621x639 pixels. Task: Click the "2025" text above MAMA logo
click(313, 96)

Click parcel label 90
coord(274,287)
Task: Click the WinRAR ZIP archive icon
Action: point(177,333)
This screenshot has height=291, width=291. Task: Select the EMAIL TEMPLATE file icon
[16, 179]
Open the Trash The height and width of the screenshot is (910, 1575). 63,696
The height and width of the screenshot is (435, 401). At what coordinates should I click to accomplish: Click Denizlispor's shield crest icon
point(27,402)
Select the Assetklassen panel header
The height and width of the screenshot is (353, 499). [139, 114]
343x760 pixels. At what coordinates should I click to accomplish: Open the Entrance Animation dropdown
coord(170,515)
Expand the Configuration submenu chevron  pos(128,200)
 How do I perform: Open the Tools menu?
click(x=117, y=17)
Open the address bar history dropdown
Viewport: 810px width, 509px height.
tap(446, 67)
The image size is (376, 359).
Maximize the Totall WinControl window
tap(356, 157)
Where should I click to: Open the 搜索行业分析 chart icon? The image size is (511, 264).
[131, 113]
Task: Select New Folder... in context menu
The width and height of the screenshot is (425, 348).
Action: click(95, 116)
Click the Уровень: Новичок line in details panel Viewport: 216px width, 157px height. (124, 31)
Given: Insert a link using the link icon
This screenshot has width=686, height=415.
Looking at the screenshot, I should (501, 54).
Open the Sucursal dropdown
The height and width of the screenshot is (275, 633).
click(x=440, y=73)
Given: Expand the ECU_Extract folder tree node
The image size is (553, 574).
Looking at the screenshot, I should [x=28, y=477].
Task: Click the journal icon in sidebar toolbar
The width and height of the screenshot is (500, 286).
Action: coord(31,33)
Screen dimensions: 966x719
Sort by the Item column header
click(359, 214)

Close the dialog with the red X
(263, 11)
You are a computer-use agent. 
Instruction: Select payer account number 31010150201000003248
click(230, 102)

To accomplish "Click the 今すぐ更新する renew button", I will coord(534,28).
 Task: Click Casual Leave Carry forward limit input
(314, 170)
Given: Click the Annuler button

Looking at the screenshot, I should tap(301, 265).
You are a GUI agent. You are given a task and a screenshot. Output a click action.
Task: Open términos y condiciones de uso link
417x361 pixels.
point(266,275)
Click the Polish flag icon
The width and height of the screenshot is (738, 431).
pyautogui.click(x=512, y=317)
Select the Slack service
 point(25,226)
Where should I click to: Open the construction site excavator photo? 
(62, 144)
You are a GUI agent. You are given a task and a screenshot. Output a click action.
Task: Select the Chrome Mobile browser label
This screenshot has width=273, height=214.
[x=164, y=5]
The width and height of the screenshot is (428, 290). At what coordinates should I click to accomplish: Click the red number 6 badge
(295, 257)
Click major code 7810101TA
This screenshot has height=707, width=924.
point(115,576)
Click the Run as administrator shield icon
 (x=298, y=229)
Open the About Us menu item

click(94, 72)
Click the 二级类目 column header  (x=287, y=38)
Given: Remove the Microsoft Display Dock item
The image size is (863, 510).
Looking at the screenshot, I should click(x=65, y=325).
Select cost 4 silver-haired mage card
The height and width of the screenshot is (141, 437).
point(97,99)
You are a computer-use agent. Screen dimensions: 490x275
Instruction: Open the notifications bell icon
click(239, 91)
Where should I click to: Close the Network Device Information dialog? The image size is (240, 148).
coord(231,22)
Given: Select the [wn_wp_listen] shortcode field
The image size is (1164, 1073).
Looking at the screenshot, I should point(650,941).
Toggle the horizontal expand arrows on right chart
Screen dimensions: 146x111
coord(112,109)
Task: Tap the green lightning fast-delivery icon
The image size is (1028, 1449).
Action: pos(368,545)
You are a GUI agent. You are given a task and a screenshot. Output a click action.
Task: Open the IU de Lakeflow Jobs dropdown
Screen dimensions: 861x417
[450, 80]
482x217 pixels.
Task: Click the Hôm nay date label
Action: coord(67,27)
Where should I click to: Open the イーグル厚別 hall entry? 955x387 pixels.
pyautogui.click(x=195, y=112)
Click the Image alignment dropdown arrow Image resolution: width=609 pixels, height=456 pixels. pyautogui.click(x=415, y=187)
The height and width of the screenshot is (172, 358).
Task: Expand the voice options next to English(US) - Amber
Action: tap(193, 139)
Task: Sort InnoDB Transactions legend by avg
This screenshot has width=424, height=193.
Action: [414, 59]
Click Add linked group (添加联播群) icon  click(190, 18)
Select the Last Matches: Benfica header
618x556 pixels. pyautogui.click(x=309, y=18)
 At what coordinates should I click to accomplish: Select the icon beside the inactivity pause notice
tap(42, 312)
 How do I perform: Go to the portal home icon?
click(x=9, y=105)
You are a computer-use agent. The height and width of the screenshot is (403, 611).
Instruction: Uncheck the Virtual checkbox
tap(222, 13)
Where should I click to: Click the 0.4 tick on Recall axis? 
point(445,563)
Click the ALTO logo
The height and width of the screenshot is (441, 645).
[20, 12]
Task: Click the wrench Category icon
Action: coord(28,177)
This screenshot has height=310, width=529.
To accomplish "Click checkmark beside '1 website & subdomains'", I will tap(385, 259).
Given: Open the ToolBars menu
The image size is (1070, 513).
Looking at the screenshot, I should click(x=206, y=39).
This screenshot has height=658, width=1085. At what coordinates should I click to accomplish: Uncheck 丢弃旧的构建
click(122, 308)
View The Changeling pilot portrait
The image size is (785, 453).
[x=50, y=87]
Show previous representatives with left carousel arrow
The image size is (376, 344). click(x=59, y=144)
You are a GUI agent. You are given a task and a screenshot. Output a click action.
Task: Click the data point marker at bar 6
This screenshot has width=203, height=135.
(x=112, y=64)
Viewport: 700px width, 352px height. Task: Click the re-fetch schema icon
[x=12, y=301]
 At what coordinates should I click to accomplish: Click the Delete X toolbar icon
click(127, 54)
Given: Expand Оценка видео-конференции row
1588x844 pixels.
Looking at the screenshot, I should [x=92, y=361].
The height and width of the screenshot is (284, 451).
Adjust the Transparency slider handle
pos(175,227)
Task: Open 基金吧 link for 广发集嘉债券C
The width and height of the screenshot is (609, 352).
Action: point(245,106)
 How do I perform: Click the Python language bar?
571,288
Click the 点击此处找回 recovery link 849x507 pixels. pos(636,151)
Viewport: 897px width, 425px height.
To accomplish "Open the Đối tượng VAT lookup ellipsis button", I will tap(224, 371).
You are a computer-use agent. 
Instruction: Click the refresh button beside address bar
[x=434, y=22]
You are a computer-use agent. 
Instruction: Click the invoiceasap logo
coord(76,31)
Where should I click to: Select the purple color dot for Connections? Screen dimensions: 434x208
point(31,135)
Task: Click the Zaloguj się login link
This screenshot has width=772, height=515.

WHAT YOU WILL DO: Quote each line of the data above exactly as written.

FINISHED EXERCISE:
621x639 pixels. Task: Click the "2025" text above MAMA logo
click(313, 96)

Click parcel label 90
coord(274,287)
Task: Click the WinRAR ZIP archive icon
Action: point(177,333)
This screenshot has height=291, width=291. Task: Select the EMAIL TEMPLATE file icon
[16, 179]
Open the Trash The height and width of the screenshot is (910, 1575). 63,696
The height and width of the screenshot is (435, 401). At what coordinates should I click to accomplish: Click Denizlispor's shield crest icon
point(27,402)
Select the Assetklassen panel header
The height and width of the screenshot is (353, 499). [139, 114]
343x760 pixels. At what coordinates should I click to accomplish: Open the Entrance Animation dropdown
coord(170,515)
Expand the Configuration submenu chevron  pos(128,200)
 How do I perform: Open the Tools menu?
click(x=117, y=17)
Open the address bar history dropdown
Viewport: 810px width, 509px height.
tap(446, 67)
The image size is (376, 359).
Maximize the Totall WinControl window
tap(356, 157)
Where should I click to: Open the 搜索行业分析 chart icon? The image size is (511, 264).
[131, 113]
Task: Select New Folder... in context menu
The width and height of the screenshot is (425, 348).
Action: click(95, 116)
Click the Уровень: Новичок line in details panel Viewport: 216px width, 157px height. (124, 31)
Given: Insert a link using the link icon
This screenshot has width=686, height=415.
Looking at the screenshot, I should (501, 54).
Open the Sucursal dropdown
The height and width of the screenshot is (275, 633).
click(x=440, y=73)
Given: Expand the ECU_Extract folder tree node
The image size is (553, 574).
Looking at the screenshot, I should [x=28, y=477].
Task: Click the journal icon in sidebar toolbar
The width and height of the screenshot is (500, 286).
Action: coord(31,33)
Screen dimensions: 966x719
Sort by the Item column header
click(359, 214)

Close the dialog with the red X
(263, 11)
You are a computer-use agent. 
Instruction: Select payer account number 31010150201000003248
click(230, 102)

To accomplish "Click the 今すぐ更新する renew button", I will coord(534,28).
 Task: Click Casual Leave Carry forward limit input
(314, 170)
Given: Click the Annuler button

Looking at the screenshot, I should tap(301, 265).
You are a GUI agent. You are given a task and a screenshot. Output a click action.
Task: Open términos y condiciones de uso link
417x361 pixels.
point(266,275)
Click the Polish flag icon
The width and height of the screenshot is (738, 431).
pyautogui.click(x=512, y=317)
Select the Slack service
 point(25,226)
Where should I click to: Open the construction site excavator photo? 
(62, 144)
You are a GUI agent. You are given a task and a screenshot. Output a click action.
Task: Select the Chrome Mobile browser label
This screenshot has width=273, height=214.
[x=164, y=5]
The width and height of the screenshot is (428, 290). At what coordinates should I click to accomplish: Click the red number 6 badge
(295, 257)
Click major code 7810101TA
This screenshot has height=707, width=924.
point(115,576)
Click the Run as administrator shield icon
 (x=298, y=229)
Open the About Us menu item

click(94, 72)
Click the 二级类目 column header  (x=287, y=38)
Given: Remove the Microsoft Display Dock item
The image size is (863, 510).
Looking at the screenshot, I should click(x=65, y=325).
Select cost 4 silver-haired mage card
The height and width of the screenshot is (141, 437).
point(97,99)
You are a computer-use agent. Screen dimensions: 490x275
Instruction: Open the notifications bell icon
click(239, 91)
Where should I click to: Close the Network Device Information dialog? The image size is (240, 148).
coord(231,22)
Given: Select the [wn_wp_listen] shortcode field
The image size is (1164, 1073).
Looking at the screenshot, I should point(650,941).
Toggle the horizontal expand arrows on right chart
Screen dimensions: 146x111
coord(112,109)
Task: Tap the green lightning fast-delivery icon
The image size is (1028, 1449).
Action: pos(368,545)
You are a GUI agent. You are given a task and a screenshot. Output a click action.
Task: Open the IU de Lakeflow Jobs dropdown
Screen dimensions: 861x417
[450, 80]
482x217 pixels.
Task: Click the Hôm nay date label
Action: coord(67,27)
Where should I click to: Open the イーグル厚別 hall entry? 955x387 pixels.
pyautogui.click(x=195, y=112)
Click the Image alignment dropdown arrow Image resolution: width=609 pixels, height=456 pixels. pyautogui.click(x=415, y=187)
The height and width of the screenshot is (172, 358).
Task: Expand the voice options next to English(US) - Amber
Action: tap(193, 139)
Task: Sort InnoDB Transactions legend by avg
This screenshot has width=424, height=193.
Action: [414, 59]
Click Add linked group (添加联播群) icon  click(190, 18)
Select the Last Matches: Benfica header
618x556 pixels. pyautogui.click(x=309, y=18)
 At what coordinates should I click to accomplish: Select the icon beside the inactivity pause notice
tap(42, 312)
 How do I perform: Go to the portal home icon?
click(x=9, y=105)
You are a computer-use agent. The height and width of the screenshot is (403, 611).
Instruction: Uncheck the Virtual checkbox
tap(222, 13)
Where should I click to: Click the 0.4 tick on Recall axis? 
point(445,563)
Click the ALTO logo
The height and width of the screenshot is (441, 645).
[20, 12]
Task: Click the wrench Category icon
Action: coord(28,177)
This screenshot has height=310, width=529.
To accomplish "Click checkmark beside '1 website & subdomains'", I will tap(385, 259).
Given: Open the ToolBars menu
The image size is (1070, 513).
Looking at the screenshot, I should click(x=206, y=39).
This screenshot has height=658, width=1085. At what coordinates should I click to accomplish: Uncheck 丢弃旧的构建
click(122, 308)
View The Changeling pilot portrait
The image size is (785, 453).
[x=50, y=87]
Show previous representatives with left carousel arrow
The image size is (376, 344). click(x=59, y=144)
You are a GUI agent. You are given a task and a screenshot. Output a click action.
Task: Click the data point marker at bar 6
This screenshot has width=203, height=135.
(x=112, y=64)
Viewport: 700px width, 352px height. Task: Click the re-fetch schema icon
[x=12, y=301]
 At what coordinates should I click to accomplish: Click the Delete X toolbar icon
click(127, 54)
Given: Expand Оценка видео-конференции row
1588x844 pixels.
Looking at the screenshot, I should [x=92, y=361].
The height and width of the screenshot is (284, 451).
Adjust the Transparency slider handle
pos(175,227)
Task: Open 基金吧 link for 广发集嘉债券C
The width and height of the screenshot is (609, 352).
Action: point(245,106)
 How do I perform: Click the Python language bar?
571,288
Click the 点击此处找回 recovery link 849x507 pixels. pos(636,151)
Viewport: 897px width, 425px height.
To accomplish "Open the Đối tượng VAT lookup ellipsis button", I will tap(224, 371).
You are a computer-use agent. 
Instruction: Click the refresh button beside address bar
[x=434, y=22]
You are a computer-use agent. 
Instruction: Click the invoiceasap logo
coord(76,31)
Where should I click to: Select the purple color dot for Connections? Screen dimensions: 434x208
point(31,135)
Task: Click the Zaloguj się login link
This screenshot has width=772, height=515.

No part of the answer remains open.